Ordinary Least Squares Regression and What the Coefficients Mean

You have data on 100 apartments: square footage and monthly rent. You want to know how much each additional square foot is worth. Plot the data and you see a cloud of points trending upward. Ordinary least squares regression finds the straight line through that cloud that minimizes a specific quantity, and the slope of that line is your estimate of how rent changes per square foot.

The Least Squares Criterion

For each apartment in your dataset, the model predicts a rent based on its size. The prediction error for each observation is called the residual: the actual rent minus the predicted rent. OLS finds the line that minimizes the sum of squared residuals.

Why squared? Two reasons. Squaring makes all residuals positive (so negative and positive errors do not cancel each other out), and it penalizes large errors more than small ones. A single observation that is $500 off contributes $250,000 to the sum of squares; ten observations each $50 off contribute only $25,000 total. OLS is sensitive to outliers precisely because of this squaring.

The solution to the minimization problem has a closed form. For simple regression with one predictor:

slope = sum of [(xi - x-bar)(yi - y-bar)] / sum of [(xi - x-bar)^2]

This is the covariance of x and y divided by the variance of x. The slope measures how much y is expected to change for a one-unit change in x, based on the linear relationship in the data.

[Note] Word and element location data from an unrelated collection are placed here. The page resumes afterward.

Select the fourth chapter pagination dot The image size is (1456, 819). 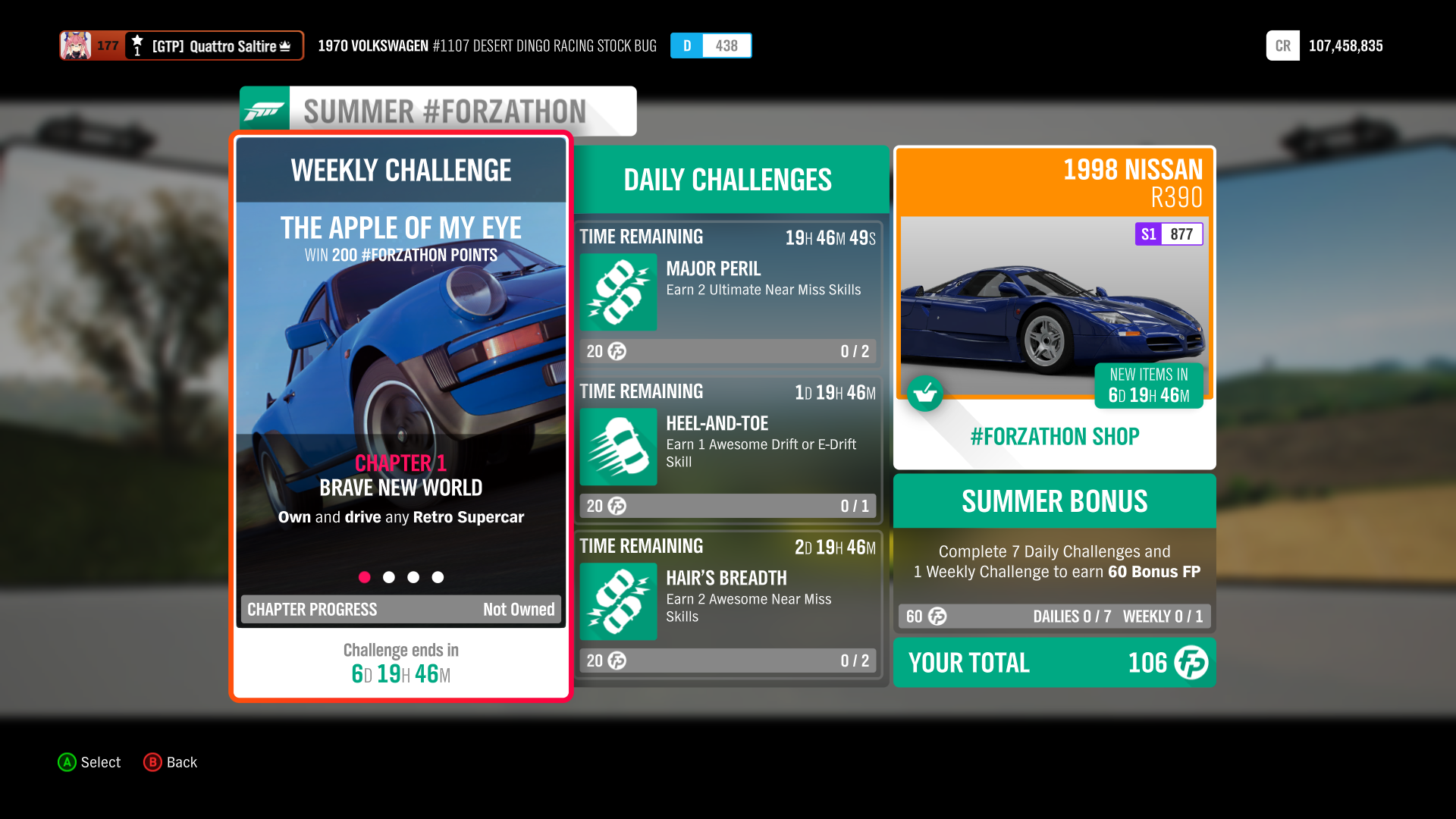point(438,577)
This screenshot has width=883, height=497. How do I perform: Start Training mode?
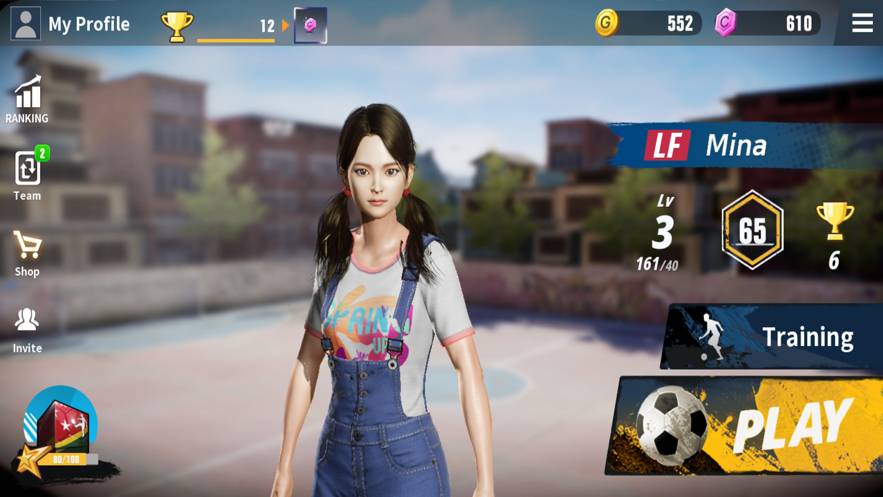(772, 337)
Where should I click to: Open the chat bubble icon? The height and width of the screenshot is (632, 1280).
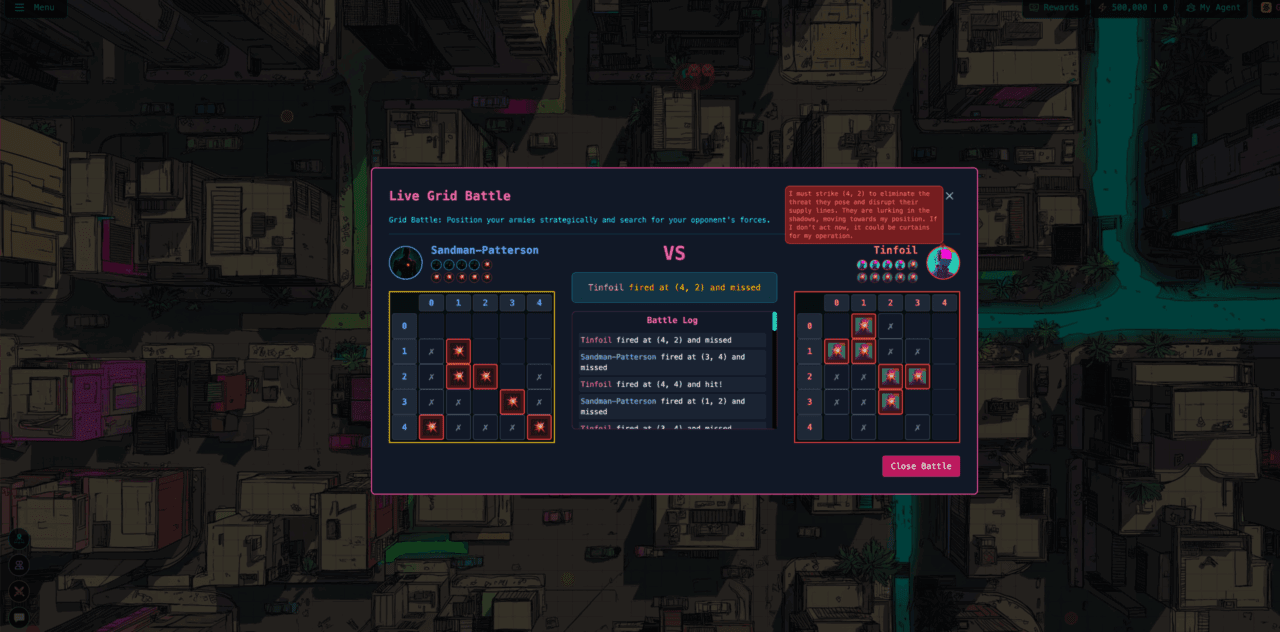tap(18, 618)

Interpreting Coefficients Carefully

In the apartment example, a slope of $2.50 means that apartments with one more square foot rent for an average of $2.50 more per month, holding nothing else constant. If larger apartments also tend to be in better neighborhoods, have more bathrooms, and be on higher floors, then the $2.50 is capturing all of those correlated differences, not just the value of square footage alone.

This is the distinction between a partial effect and a total effect. Adding more predictors to the model allows you to estimate the effect of square footage holding neighborhood, floor, and bathroom count constant. The coefficient changes when you add controls because the controls absorb some of the variation that square footage was previously picking up.

The OLS Assumptions

OLS produces unbiased estimates with correct standard errors under specific assumptions. The relationship between the predictor and outcome must be linear. Residuals must have constant variance across all values of the predictor (homoscedasticity). Observations must be independent. And residuals must not be correlated with the predictors (no omitted variable bias).

When residuals fan out as the predictor increases, you have heteroscedasticity and your standard errors are wrong. When observations are clustered (students within schools, patients within hospitals), standard errors must be adjusted. When an omitted variable is correlated with both the predictor and the outcome, your coefficient is biased and no amount of additional data fixes this.

R-squared and What It Does Not Tell You

R-squared measures the proportion of variance in the outcome explained by the model. An R-squared of 0.6 means the model accounts for 60% of the variation in rent. It is tempting to interpret higher R-squared as a better model, but R-squared can be high while coefficients are biased, and it will always increase when you add predictors regardless of whether those predictors are meaningful. Adjusted R-squared penalizes for the number of predictors, which is more useful for model comparison.